Using "chart" as the search string, find the matching lines below and copy them.

• _Material provided_
*** Begin section ***

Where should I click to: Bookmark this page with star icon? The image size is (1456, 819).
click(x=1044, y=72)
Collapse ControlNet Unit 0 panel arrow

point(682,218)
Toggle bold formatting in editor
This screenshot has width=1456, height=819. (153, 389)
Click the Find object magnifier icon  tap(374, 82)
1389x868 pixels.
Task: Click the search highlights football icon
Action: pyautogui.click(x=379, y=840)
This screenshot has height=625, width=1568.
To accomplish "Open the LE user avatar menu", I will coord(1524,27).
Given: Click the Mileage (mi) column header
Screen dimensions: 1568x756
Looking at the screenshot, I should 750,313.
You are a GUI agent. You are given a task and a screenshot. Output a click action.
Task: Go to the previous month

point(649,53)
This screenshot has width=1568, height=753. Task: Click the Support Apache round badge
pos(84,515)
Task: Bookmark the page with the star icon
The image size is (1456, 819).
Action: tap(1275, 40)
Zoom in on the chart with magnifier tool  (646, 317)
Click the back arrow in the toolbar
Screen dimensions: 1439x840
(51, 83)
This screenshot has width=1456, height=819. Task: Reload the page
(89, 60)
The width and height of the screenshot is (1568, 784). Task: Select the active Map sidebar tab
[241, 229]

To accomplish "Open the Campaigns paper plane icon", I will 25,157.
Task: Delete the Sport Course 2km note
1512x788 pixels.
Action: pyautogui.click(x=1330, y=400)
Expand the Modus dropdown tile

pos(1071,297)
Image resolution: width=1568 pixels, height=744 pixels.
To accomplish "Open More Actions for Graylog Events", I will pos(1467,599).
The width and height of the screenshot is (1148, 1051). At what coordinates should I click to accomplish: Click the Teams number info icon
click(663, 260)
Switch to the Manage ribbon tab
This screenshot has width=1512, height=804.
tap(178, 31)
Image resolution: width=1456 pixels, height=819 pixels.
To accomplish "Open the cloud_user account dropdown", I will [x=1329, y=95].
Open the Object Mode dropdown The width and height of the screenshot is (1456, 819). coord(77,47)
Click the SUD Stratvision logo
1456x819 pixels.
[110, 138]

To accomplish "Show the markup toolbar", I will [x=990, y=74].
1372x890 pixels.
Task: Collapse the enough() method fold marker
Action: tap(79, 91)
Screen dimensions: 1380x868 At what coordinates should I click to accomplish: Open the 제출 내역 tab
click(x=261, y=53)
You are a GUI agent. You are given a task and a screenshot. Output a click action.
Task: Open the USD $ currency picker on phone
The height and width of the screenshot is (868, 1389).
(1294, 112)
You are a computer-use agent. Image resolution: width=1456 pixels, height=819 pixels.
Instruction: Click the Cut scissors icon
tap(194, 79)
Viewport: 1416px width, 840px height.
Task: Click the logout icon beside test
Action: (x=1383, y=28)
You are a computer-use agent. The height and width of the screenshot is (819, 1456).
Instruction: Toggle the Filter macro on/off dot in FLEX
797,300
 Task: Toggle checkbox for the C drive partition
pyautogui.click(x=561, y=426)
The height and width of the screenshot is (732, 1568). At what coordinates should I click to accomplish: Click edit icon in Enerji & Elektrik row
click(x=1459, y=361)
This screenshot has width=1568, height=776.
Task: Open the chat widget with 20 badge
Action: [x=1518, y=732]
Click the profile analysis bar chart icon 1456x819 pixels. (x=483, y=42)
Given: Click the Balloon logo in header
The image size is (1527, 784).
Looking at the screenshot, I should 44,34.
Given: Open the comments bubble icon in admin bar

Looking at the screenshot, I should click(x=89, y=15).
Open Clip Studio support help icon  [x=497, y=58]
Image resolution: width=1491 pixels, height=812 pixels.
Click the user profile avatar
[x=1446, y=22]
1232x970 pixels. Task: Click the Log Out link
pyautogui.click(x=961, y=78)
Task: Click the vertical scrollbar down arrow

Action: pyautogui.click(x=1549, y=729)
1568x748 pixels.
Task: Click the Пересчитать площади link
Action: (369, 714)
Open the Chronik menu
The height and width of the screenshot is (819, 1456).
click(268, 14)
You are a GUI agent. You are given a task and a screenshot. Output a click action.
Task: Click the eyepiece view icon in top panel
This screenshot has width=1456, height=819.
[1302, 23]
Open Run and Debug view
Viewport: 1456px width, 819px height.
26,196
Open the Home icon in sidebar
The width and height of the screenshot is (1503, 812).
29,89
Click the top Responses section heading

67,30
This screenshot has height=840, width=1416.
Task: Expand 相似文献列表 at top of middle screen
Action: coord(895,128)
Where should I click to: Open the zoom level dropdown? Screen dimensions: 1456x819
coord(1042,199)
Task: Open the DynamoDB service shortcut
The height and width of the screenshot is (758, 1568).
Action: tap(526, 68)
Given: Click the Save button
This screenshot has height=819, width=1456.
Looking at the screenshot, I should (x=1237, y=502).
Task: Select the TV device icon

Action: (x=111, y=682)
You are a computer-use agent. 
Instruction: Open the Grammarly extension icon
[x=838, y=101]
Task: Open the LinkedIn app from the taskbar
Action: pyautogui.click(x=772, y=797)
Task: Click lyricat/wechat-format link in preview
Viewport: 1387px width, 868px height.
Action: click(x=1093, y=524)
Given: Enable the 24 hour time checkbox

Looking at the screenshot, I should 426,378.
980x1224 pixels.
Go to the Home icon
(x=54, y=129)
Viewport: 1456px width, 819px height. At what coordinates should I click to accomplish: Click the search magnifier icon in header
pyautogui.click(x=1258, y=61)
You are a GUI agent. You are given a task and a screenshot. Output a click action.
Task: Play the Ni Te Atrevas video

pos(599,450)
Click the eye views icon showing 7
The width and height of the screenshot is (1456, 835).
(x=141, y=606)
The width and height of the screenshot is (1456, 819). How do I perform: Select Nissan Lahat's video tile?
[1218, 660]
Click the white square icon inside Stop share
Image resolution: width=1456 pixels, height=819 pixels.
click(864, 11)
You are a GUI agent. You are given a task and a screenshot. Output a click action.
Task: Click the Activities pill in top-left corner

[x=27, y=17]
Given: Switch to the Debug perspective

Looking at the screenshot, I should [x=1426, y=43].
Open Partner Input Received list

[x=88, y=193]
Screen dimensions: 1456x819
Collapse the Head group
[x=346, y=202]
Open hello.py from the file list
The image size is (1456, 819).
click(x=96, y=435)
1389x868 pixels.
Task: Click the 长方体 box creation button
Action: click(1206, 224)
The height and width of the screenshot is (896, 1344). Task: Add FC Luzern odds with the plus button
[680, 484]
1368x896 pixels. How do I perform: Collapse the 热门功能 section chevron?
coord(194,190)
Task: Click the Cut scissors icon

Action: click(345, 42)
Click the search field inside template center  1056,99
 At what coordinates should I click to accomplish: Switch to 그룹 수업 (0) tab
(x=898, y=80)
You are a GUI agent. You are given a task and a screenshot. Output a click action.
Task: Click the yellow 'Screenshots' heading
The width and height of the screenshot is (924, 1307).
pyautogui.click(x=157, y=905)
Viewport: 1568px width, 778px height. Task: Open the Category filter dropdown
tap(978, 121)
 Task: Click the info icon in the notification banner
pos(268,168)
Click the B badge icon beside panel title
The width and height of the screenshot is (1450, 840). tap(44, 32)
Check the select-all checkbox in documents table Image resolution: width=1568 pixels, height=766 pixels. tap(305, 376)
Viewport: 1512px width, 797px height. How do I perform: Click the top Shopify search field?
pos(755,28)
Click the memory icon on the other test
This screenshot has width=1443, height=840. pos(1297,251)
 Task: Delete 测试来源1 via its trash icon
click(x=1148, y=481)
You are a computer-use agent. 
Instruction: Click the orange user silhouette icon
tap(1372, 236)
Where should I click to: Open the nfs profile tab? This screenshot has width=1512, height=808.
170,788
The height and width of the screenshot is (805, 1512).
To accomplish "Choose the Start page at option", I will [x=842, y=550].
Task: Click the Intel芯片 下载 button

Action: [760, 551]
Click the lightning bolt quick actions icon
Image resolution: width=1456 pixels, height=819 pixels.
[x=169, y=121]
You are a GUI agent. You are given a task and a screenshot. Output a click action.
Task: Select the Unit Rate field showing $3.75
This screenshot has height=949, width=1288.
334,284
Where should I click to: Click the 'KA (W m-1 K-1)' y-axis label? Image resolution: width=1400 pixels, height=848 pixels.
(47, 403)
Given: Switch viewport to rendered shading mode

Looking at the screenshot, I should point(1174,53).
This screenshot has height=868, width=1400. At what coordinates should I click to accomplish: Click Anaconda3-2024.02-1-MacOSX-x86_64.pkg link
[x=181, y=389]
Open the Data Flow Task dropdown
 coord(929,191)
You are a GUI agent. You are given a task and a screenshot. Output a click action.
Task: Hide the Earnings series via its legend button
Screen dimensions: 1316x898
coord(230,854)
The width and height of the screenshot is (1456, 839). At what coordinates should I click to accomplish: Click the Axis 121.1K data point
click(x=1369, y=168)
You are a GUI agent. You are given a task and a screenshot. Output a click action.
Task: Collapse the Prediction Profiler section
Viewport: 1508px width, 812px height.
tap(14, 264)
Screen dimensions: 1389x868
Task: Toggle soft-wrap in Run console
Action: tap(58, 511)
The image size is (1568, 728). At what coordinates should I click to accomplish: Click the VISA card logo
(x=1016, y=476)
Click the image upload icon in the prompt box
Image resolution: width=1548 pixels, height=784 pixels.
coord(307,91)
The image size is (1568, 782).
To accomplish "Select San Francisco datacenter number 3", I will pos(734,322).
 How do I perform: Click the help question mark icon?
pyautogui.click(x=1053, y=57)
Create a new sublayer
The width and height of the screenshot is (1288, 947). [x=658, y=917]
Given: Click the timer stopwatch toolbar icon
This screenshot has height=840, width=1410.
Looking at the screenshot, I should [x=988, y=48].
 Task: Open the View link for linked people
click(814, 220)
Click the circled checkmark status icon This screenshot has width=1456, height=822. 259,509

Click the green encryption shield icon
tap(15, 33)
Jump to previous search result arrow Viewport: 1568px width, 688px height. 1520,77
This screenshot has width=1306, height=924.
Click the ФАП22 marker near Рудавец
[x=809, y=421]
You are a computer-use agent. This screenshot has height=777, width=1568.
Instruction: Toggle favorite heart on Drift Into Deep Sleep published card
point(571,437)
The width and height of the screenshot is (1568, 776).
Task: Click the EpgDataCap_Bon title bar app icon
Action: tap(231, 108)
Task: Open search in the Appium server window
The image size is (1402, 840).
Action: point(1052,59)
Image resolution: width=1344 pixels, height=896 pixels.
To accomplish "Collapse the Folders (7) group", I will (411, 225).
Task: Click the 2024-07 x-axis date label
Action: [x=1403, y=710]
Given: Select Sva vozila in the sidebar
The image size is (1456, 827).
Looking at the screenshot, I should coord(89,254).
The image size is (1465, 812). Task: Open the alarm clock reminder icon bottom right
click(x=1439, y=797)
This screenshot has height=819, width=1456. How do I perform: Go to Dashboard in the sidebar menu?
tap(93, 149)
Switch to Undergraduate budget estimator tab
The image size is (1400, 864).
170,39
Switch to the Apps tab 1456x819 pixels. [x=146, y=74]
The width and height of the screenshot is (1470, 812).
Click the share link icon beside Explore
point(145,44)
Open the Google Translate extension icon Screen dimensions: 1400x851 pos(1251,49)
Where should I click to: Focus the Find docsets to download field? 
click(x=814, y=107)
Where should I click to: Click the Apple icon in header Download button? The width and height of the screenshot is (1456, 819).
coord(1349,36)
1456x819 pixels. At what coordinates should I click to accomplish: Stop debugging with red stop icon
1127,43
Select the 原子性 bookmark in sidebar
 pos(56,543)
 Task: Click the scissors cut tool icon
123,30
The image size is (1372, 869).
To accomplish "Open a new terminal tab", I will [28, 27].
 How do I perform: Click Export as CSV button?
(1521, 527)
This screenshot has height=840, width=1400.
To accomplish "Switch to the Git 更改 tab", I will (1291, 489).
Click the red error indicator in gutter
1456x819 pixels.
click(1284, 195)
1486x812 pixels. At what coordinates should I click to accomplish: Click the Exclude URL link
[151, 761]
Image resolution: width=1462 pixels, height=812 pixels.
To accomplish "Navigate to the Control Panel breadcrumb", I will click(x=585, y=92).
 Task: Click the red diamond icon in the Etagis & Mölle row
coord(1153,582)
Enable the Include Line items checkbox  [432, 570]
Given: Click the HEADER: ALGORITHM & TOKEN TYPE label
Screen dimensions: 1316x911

*** End section ***

• _Task answer_
Zoom in on the chart with magnifier tool  (646, 317)
Click the profile analysis bar chart icon 1456x819 pixels. (x=483, y=42)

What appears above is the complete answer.